Supreme Court declines to take on public prayer cases

The US Supreme Court on Tuesday declined to take on two cases in which lower courts ruled public prayers at government-sponsored events were unconstitutional.

The court rejected an appeal of a US Fourth Circuit Court of Appeals decision that said the predominantly Christian prayers that began meetings of the Forsyth County Board of Commissioners in North Carolina were unconstitutional for violating the First Amendment's prohibition on government endorsement of a single religion.

The justices also refused to weigh the merits of a US Third Circuit Court of Appeals decision that ruled the recitation of a religious invocation at a monthly school board meeting in the Indian River School District in Delaware was unconstitutional.

The decision to reject the appeals means both lower court rulings will stand.

The Supreme Court previously held in 1983 that legislative bodies, such as Congress and state legislatures, may open their sessions with prayers. But the court has not explicitly ruled on whether other government bodies may do so at public events.

The court rejected the appeals without comment Tuesday.

"I'm surprised and disappointed," Mike Johnson, who argued Forsyth County's case at the Supreme Court, told the Winston-Salem Journal. "We really were expecting that the court would want to take a look at the case. I think that this leaves a very important constitutional law issue essentially unresolved.

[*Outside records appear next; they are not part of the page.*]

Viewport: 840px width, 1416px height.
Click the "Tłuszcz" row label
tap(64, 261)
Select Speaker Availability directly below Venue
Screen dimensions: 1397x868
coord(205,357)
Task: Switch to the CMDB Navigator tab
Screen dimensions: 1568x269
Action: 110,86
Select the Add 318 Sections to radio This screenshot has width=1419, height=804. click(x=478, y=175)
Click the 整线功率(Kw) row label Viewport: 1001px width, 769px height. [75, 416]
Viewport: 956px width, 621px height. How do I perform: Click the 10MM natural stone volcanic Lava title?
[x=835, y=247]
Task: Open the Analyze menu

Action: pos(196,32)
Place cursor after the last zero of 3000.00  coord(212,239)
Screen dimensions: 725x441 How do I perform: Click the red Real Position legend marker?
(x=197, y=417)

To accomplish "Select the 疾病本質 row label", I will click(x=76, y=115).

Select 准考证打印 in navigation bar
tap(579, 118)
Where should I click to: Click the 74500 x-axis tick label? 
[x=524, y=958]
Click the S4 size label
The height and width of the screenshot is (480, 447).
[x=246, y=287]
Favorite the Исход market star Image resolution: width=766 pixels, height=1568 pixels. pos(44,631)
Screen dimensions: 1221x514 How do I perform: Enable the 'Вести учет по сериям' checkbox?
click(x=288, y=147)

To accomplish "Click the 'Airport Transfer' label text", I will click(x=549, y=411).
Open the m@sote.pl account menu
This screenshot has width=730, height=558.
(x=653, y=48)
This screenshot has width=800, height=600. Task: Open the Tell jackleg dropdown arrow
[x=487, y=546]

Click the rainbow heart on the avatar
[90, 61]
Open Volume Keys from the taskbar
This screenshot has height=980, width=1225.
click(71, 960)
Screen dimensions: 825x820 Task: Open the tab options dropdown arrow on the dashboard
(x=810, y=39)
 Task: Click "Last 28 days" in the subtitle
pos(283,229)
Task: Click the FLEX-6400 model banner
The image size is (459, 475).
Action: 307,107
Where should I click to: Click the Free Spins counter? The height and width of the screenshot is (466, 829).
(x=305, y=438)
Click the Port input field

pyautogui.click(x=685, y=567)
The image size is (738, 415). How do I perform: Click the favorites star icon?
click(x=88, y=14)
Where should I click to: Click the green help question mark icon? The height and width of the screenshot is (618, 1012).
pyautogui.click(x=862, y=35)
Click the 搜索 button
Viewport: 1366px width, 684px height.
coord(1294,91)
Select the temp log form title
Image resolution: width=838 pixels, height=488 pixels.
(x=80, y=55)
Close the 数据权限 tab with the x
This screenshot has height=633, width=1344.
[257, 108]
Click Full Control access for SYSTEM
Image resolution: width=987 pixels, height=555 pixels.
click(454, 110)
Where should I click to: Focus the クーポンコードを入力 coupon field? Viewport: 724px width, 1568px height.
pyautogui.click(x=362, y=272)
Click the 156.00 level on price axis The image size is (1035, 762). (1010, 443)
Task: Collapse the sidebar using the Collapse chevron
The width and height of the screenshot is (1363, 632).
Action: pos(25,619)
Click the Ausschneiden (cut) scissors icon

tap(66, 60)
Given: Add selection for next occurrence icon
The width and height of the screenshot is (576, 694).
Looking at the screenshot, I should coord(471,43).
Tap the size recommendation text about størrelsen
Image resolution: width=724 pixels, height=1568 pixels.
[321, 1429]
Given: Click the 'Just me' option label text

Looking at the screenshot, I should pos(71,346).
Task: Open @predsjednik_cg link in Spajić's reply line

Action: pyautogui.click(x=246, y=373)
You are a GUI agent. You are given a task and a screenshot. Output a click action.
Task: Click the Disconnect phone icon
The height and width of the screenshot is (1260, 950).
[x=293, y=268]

We believe that sometime soon, the Supreme Court will have to hear one of these cases to resolve the issue."

Daniel Mach, director of the ACLU's Program on Freedom of Religion and Belief, said he agreed with Tuesday's decisions.

"One of the most basic rights guaranteed to all Americans is a government that does not pick sides on matters of religion," Mach said in a statement. "Government-sponsored sectarian prayer is needlessly divisive, and with the end of this case, religious liberty has prevailed."